Stored data:
##########

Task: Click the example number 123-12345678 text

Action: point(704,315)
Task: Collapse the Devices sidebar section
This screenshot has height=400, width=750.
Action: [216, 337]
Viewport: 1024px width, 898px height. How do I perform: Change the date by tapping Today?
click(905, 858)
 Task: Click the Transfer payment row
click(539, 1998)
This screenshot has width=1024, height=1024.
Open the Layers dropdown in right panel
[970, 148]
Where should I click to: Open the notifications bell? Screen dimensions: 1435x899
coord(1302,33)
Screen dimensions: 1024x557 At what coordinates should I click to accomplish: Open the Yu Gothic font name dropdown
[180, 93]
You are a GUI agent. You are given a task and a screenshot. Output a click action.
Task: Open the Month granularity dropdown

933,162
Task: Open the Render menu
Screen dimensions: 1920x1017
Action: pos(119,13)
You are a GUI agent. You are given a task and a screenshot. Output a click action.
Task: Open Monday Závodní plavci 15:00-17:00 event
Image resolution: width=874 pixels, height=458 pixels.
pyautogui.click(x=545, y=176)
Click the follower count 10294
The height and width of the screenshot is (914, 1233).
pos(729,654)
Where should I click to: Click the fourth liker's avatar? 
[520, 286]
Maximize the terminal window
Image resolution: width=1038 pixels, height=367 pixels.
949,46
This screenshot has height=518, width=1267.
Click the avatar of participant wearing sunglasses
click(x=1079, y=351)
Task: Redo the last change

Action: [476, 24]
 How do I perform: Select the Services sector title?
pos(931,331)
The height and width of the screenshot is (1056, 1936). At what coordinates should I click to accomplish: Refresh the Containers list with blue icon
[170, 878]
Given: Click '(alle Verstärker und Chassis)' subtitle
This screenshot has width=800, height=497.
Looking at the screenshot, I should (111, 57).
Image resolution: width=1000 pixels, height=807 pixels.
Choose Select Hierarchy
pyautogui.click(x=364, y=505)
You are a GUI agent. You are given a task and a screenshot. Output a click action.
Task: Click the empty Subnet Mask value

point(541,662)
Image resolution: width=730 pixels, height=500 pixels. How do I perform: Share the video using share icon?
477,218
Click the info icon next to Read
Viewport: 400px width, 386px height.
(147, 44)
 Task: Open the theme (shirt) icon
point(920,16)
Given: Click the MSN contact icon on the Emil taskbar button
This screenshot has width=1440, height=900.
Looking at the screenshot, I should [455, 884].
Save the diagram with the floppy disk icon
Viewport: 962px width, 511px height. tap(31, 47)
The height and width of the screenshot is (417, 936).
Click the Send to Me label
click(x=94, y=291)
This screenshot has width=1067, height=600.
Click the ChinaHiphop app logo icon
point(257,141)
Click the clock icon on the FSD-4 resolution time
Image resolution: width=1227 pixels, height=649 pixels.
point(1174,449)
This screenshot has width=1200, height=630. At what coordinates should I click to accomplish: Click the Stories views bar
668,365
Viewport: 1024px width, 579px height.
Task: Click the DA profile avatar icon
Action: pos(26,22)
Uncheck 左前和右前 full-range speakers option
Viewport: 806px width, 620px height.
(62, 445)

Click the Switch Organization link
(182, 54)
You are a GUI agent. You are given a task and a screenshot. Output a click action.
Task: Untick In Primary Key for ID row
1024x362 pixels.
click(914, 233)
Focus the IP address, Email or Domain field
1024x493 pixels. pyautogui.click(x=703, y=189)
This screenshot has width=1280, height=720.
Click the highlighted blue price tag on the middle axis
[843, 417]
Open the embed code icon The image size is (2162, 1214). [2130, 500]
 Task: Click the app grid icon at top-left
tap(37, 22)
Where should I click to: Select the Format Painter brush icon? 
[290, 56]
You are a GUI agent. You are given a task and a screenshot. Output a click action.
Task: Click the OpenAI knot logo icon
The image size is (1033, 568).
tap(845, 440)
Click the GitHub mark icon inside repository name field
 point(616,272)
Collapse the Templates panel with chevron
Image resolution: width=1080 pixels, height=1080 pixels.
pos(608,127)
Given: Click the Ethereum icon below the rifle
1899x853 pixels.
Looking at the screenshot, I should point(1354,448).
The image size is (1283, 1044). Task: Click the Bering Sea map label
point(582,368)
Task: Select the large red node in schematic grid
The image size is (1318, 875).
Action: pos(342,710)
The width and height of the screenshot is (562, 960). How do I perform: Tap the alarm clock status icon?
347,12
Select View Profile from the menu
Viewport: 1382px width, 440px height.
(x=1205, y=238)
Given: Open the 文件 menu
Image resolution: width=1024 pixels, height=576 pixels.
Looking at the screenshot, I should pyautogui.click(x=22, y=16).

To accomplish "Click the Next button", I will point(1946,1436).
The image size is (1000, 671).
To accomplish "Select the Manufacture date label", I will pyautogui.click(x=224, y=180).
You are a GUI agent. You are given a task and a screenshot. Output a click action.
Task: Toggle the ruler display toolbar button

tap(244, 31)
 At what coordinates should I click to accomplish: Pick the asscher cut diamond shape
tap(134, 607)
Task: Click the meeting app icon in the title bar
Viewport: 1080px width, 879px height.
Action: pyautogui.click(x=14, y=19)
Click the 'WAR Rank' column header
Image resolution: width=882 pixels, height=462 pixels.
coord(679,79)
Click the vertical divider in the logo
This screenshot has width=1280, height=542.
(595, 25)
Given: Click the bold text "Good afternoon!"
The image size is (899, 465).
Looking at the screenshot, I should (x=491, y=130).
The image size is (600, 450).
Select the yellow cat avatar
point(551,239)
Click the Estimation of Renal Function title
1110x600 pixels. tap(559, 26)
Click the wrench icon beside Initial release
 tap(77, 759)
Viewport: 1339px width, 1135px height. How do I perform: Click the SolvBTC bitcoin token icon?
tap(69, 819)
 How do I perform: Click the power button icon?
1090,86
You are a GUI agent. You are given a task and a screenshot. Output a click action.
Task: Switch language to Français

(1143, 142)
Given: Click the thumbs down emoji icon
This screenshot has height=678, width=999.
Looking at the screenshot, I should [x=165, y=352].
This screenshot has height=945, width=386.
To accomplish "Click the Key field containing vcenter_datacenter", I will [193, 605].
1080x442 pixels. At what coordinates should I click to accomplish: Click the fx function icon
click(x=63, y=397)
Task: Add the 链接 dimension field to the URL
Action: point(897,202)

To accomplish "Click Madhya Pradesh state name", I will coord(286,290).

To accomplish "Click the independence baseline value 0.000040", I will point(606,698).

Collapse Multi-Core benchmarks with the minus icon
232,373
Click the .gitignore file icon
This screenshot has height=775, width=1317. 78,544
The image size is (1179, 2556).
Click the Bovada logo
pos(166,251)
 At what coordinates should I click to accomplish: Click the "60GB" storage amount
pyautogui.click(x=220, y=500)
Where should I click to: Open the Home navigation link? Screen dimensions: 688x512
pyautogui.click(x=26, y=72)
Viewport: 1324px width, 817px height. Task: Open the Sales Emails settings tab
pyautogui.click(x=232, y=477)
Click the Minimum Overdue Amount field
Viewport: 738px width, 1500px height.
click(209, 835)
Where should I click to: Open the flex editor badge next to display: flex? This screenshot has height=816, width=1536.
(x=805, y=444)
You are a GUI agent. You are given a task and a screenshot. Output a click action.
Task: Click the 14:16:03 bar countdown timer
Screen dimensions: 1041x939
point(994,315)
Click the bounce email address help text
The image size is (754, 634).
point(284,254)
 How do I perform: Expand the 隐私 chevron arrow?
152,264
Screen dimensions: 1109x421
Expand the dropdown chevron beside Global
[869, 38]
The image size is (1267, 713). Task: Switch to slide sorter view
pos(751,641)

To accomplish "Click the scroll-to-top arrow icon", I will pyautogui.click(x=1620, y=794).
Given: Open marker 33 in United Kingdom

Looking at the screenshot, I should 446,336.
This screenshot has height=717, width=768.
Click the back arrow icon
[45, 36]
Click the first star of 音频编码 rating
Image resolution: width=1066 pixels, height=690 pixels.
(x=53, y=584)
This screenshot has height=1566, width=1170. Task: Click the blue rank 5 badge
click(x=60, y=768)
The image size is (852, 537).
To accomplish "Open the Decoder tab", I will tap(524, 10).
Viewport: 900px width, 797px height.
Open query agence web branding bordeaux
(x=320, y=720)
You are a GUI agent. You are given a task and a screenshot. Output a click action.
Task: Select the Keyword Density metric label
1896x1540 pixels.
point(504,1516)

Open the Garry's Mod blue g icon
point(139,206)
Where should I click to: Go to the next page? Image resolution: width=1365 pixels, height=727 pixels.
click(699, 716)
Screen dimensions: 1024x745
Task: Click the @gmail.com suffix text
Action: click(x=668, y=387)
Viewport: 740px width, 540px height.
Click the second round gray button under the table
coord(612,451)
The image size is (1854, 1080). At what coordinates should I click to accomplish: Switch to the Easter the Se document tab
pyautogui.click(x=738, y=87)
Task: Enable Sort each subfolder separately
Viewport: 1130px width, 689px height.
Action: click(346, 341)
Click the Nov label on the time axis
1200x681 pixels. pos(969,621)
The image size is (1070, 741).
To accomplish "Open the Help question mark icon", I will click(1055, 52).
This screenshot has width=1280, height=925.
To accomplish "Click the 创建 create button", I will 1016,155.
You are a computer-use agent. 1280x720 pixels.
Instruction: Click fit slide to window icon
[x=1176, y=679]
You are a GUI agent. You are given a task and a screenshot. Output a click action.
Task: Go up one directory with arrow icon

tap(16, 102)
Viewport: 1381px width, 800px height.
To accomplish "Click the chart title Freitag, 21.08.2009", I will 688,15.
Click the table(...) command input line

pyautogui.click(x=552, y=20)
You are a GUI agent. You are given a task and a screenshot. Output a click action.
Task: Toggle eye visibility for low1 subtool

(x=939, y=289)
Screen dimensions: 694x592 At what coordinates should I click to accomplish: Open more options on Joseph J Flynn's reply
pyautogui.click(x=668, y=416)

##########

Goal of the exercise:
Show all lines in the records above that hold "will".

Output for this exercise:
To accomplish "Click the Next button", I will point(1946,1436).
To accomplish "Select the Manufacture date label", I will pyautogui.click(x=224, y=180).
To accomplish "Click the Key field containing vcenter_datacenter", I will [193, 605].
To accomplish "Click Madhya Pradesh state name", I will coord(286,290).
To accomplish "Click the independence baseline value 0.000040", I will point(606,698).
To accomplish "Click the scroll-to-top arrow icon", I will pyautogui.click(x=1620, y=794).
To accomplish "Open the Decoder tab", I will tap(524, 10).
To accomplish "Open the Help question mark icon", I will click(1055, 52).
To accomplish "Click the 创建 create button", I will 1016,155.
To accomplish "Click the chart title Freitag, 21.08.2009", I will 688,15.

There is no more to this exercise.